Peter and Marilyn

Peter and Marilyn
Christmas in San Jose del Cabo

Saturday, October 23, 2010

La Paz






















Photos:
Wiring in the street! Can you make sense of it, Lorne?;

Typical stall in the Witches' Market;

Llama fetus (for good luck) in the Witches' Market;

Downtown.

View from the Mirador we walked to.

Monday, Oct. 18.

Before starting our day, we drop our laundry at the front desk. It will be ready tonight, by 10. It turns out to be very well done, nice white whites, neatly folded, but cost way more than we were expecting. I’m happy because it is done!
We walk uphill to get our tickets, and the lady there suggests we walk to where we are going to get the city tour bus. She says it is almost all flat on the way. She also suggests that if we have time, we should go to the mirador as it is a nice park and an excellent view of the city.
We go downhill to the hotel, then our walk takes us about fifty minutes as at this high-altitude strolling is a fast pace.
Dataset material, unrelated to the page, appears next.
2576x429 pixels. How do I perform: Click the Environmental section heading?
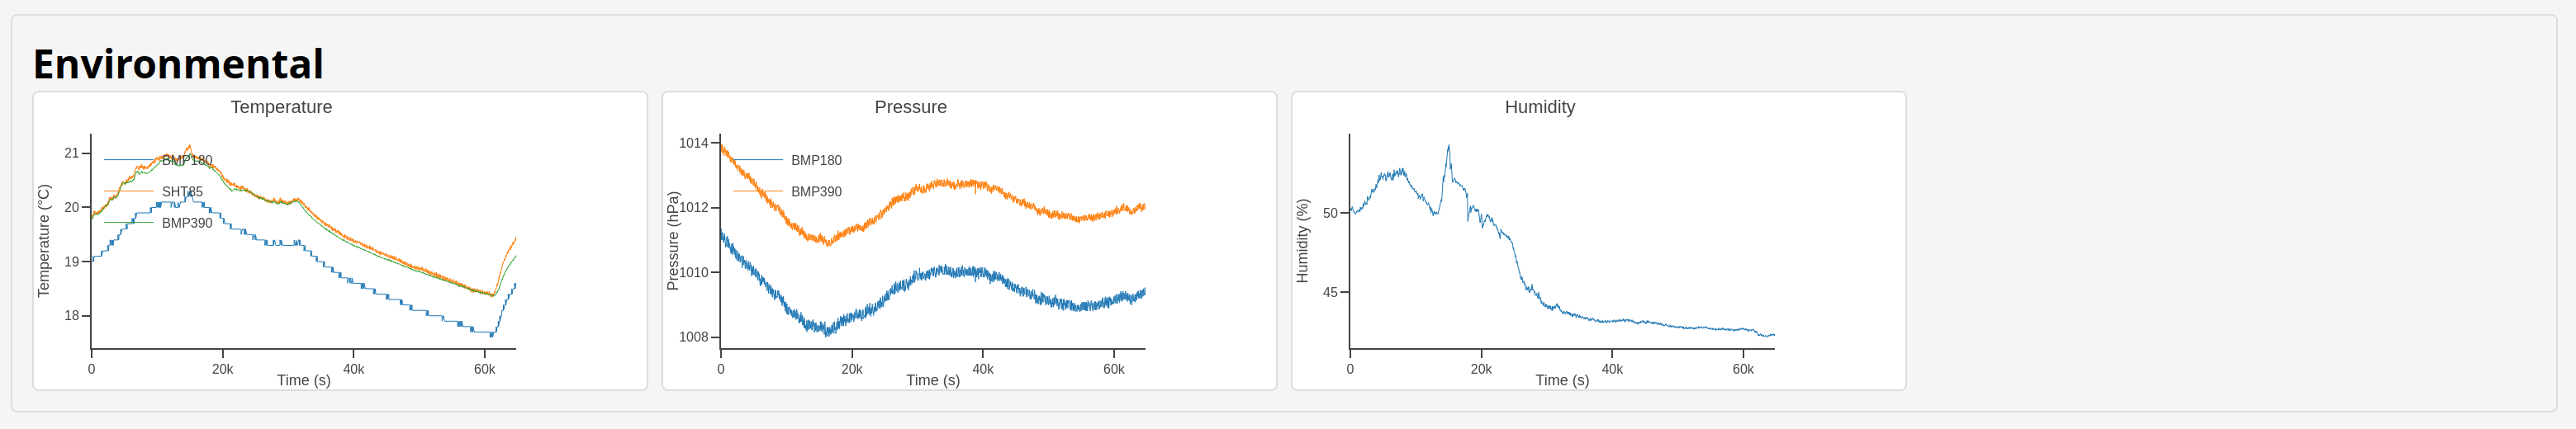coord(178,64)
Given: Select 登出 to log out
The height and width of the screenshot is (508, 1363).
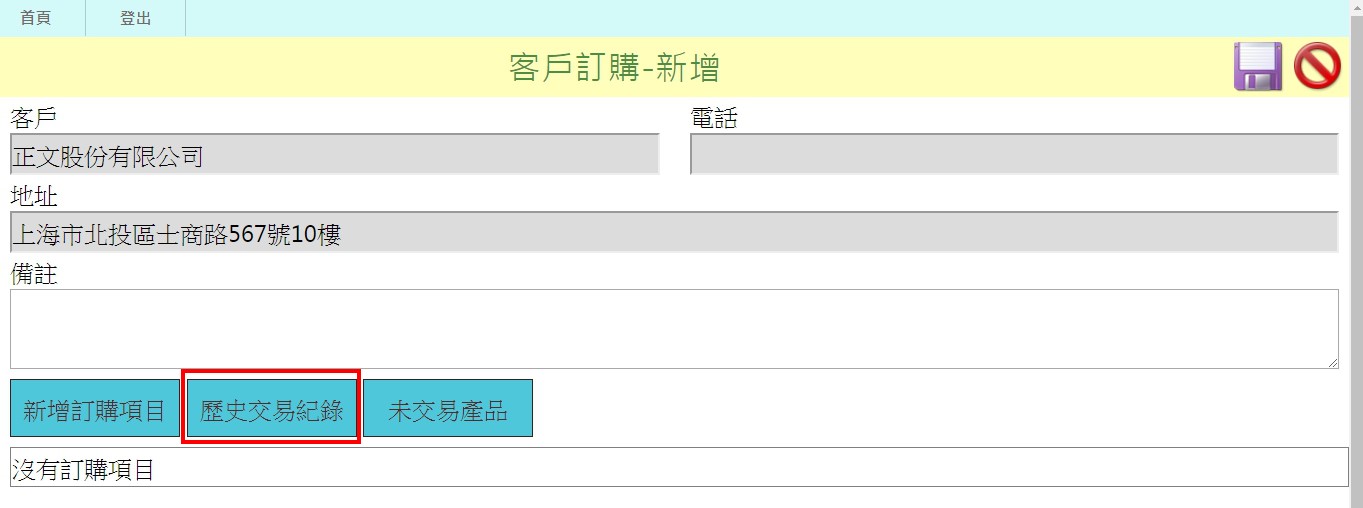Looking at the screenshot, I should [x=136, y=18].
We walk by the University building which is a high-rise with a plaza in front. We find a corkscrew to replace the one we broke a couple of days ago. It is amazing how small finds in a big city can be so satisfying! We make the turn to the mirador (lookout for those who don’t get the joke), yes, it is more uphill. It makes Park Hill look flat! and it goes about twice as high. The park is lovely with large shade trees and a lovely view. There is a small chapel here which is probably built over an original indigenous peoples’ worship site, as most of the Spanish Catholic churches are so placed.
After a little rest, it is downhill again, this time one must take care not to slip and fall as the grade is so steep.
We arrive for our bus about an hour early and have one of the best times just sitting and watching the world rush by. We entered The Ritz hotel - serious 5 star - to ask about our tour bus stop and are hustled out as the handsome young bell hop if full regalia shows us where it is.
We walk to the opposite side of the traffic circle, dodging traffic to get across two streets, and find a wooden bench meant as a waiting place. In front of us is the moving stop of the thousands of mini-busses that serve as a major form of transportation. The destinations of each bus is painted on the windshield and is often accompanied by someone yelling the destinations in the hope of attracting passengers. As they pull in towards the side of the road (sometimes just stopping in traffic) a passenger or two appear to fall out of the vehicle almost simultaneously as the others jam themselves inside. Every strata of society appears to use these vans. We are absolutely fascinated.
Finally the bus arrives, and although we are glad we took the trip as it takes us to one of the highest miradores in town, it confirms our belief that La Paz is a city that is falling apart from lack of repairs. I took a picture of the wiring system, so I hope it will download well so you will get a feeling for the place. Yes, many of the buildings are old, but many are only one hundred years old and some, like the skyscrapers are quite new, yet all appear to be falling apart. It makes the downtown Eastside of Vancouver look normal.
For dinner, the hotel has recommended Luna & Sol. It is only two blocks uphill. We look in and realize that we are forty years older than the eldest person there. Peter wants to check out a hostel on the next uphill street, so we mount the stairs and take a look. We decide to return to the restaurant for dinner and are not disappointed. I have a nice, spicy roti and Peter has a fillet, we share a bottle of water, and each have a large glass of wine. All this for the equivalent of $30 Canadian.
If you are getting tired of the ups and downs, so are we! Also, Peter is definitely getting the flu or something. He is lacking appetite, and having some problems getting enough air. I think it is a bit of altitude sickness without the headache. I am looking forward to finally feeling warm as we move from the mountains and la pampa.
Tomorrow we begin a twenty-four hour trip by bus and train to the first hole-in-the-wall place (if you don‘t count Copacabana) - La Quiaca, Argentina.